Skip the pictures. Return exactly the lines from the one containing "Viewport: 821px width, 520px height." through the end of the entries below.

RECORDS:
▬▬▬

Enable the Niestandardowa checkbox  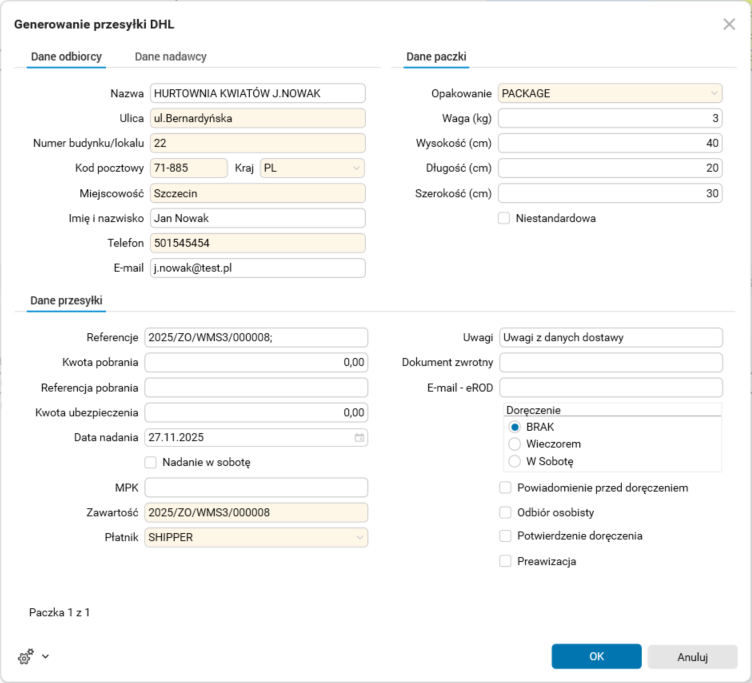click(x=504, y=218)
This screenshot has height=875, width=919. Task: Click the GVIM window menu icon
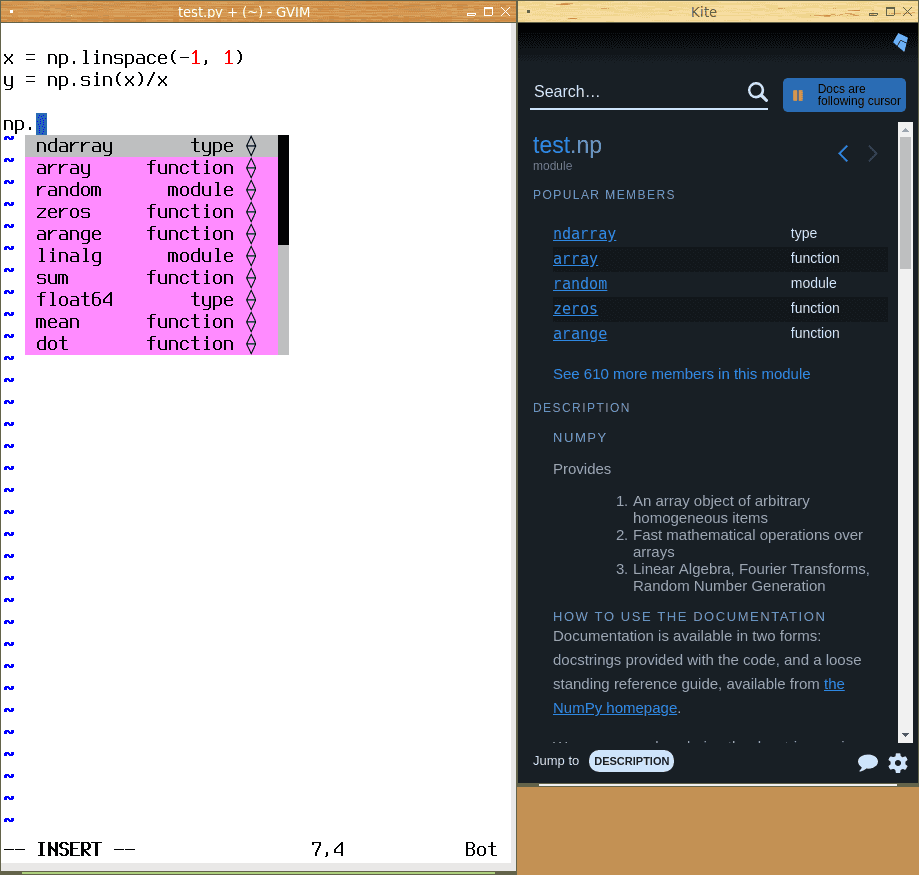tap(9, 11)
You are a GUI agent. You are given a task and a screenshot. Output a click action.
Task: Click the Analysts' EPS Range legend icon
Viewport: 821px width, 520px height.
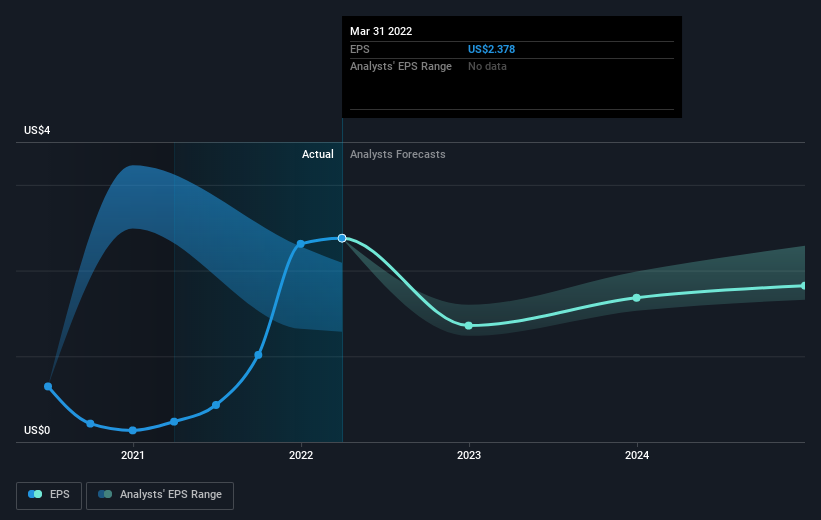[x=105, y=494]
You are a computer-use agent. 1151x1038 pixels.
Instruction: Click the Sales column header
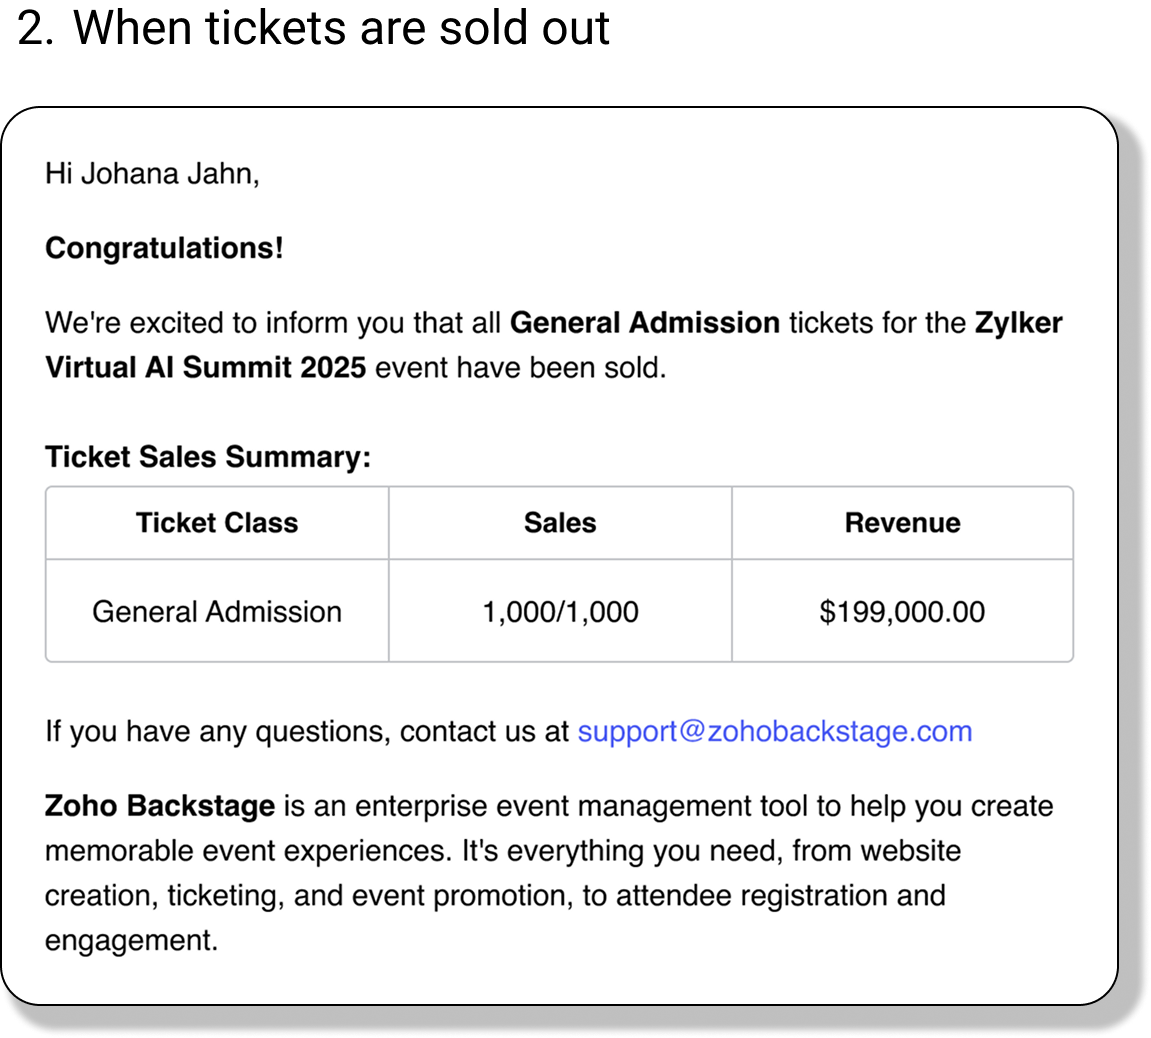pos(560,523)
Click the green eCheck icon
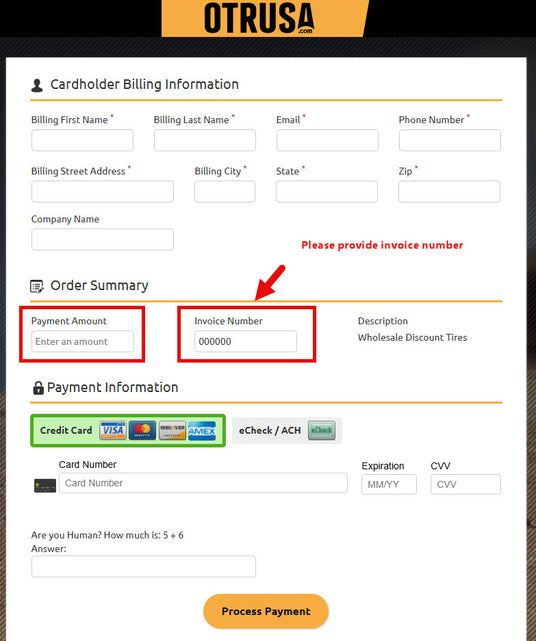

▬▬▬

SOLUTION TO THIS TASK:
Viewport: 821px width, 520px height.
[x=105, y=494]
You are a computer-use agent. 1151x1038 pixels.
Instruction: Click the Sales column header
pos(560,523)
Click the green eCheck icon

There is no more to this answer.